Ce faisant, François-Marie Mourad a su contourner un autre obstacle que rencontre celui ou celle qui se propose d’aborder l’œuvre de Baudelaire, une œuvre dont le « prestige est indéniable », note l’auteur, mais qui « résulte d’une vue généralement faussée, notamment de l’occultation de l’ensemble par un seul volume de poèmes en vers ». à côté des Fleurs du mal, aussi incontournable que soit ce recueil, par sa force intrinsèque comme par la place essentielle qu’il occupe dans l’histoire littéraire, Baudelaire a aussi été l’un des premiers à explorer tout le potentiel d’une forme en devenir, le poème en prose, et à publier des traductions plus ou moins libres de Poe et de De Quincey, tout en ayant une intense activité critique, dont témoignent ses nombreux articles dans la presse, et épistolaire, en même temps qu’il amassait un monceau de manuscrits, notes et brouillons, qu’ils fussent préparatoires aux œuvres publiées, ou qu’ils relevassent de ces nombreux projets qu’il multiplia sans toujours les approfondir, des Fusées à La Belgique déshabillée, de Mon Cœur mis à nu aux Lettres d’un atrabilaire. Aussi est-ce une autre qualité du travail de François-Marie Mourad que de faire justice à l’ensemble de ces textes, qui tous, quelle que soit leur qualité d’un point de vue strictement littéraire, sont autant de sources, de témoignages, d’indices, du travail qui fut celui de Baudelaire, de la mission qu’il s’assigna, des conceptions qu’il en avait, et qui, si elles se manifestent sous les formes les plus abouties dans sa poésie, n’en sont pas moins le projet de toute une vie – une vie tout entière consacrée à s’accomplir en tant qu’artiste, jusqu’à y consumer ses dernières forces, au terme d’un parcours souvent chaotique d’une trentaine d’années, avant que, « tel qu’en lui-même enfin, l’Eternité le change », pour lui appliquer la célèbre formule que Stéphane Mallarmé a gravé, quant à lui, sur le tombeau d’Egard Poe. C’est à découvrir ou redécouvrir cette œuvre aussi forte que singulière qu’invite le Baudelaire par Baudelaire de François-Marie Mourad, et les portes qu’il entre-ouvre sont autant de passages vers le labyrinthe complexe, et pour ainsi dire infini, qu’elle dessine.

Jean-Michel Gouvard

Université de Bordeaux Montaigne – Plurielles (UR 24142)

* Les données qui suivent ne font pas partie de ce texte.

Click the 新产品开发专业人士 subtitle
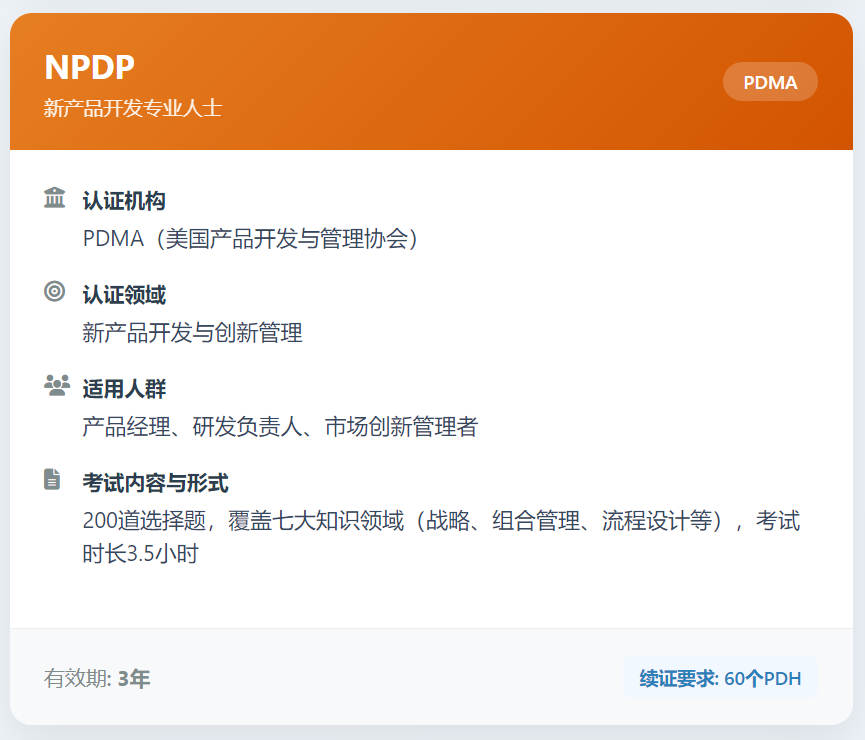 click(133, 108)

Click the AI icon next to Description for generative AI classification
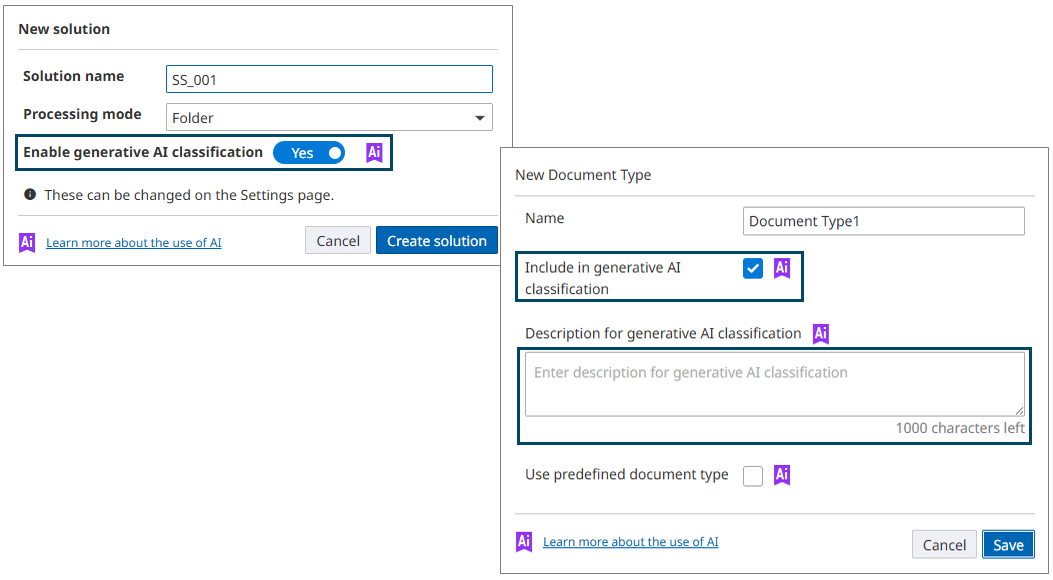(820, 333)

[1] Graham Robb, « Réputation de Baudelaire », in La poésie de Baudelaire et la poésie française, 1838-1852, Paris, Aubier, 1993, p. 83-98.

[2] « Situation de Baudelaire », in Paul Valéry, Œuvres I, édition de Jean Hytier, Paris, Gallimard, « Bibliothèque de La Pléiade », 1957, p. 599-600. Ce texte est la version réécrite de la conférence prononcée le 19 février 1924 à la Société des Conférences de Monaco.

[3] Walter Benjamin, Baudelaire, édition de Giorgio Agamben, Barbara Chitussi et Clemens-Carl Härle, Paris, La fabrique, 2013, p. 644.

[4] Ibid., p. 642.

[5] Charles Baudelaire, Œuvres complètes, tome II, édition de Claude Pichois, Paris, Gallimard, collection La Pléiade, 1975, p. 275.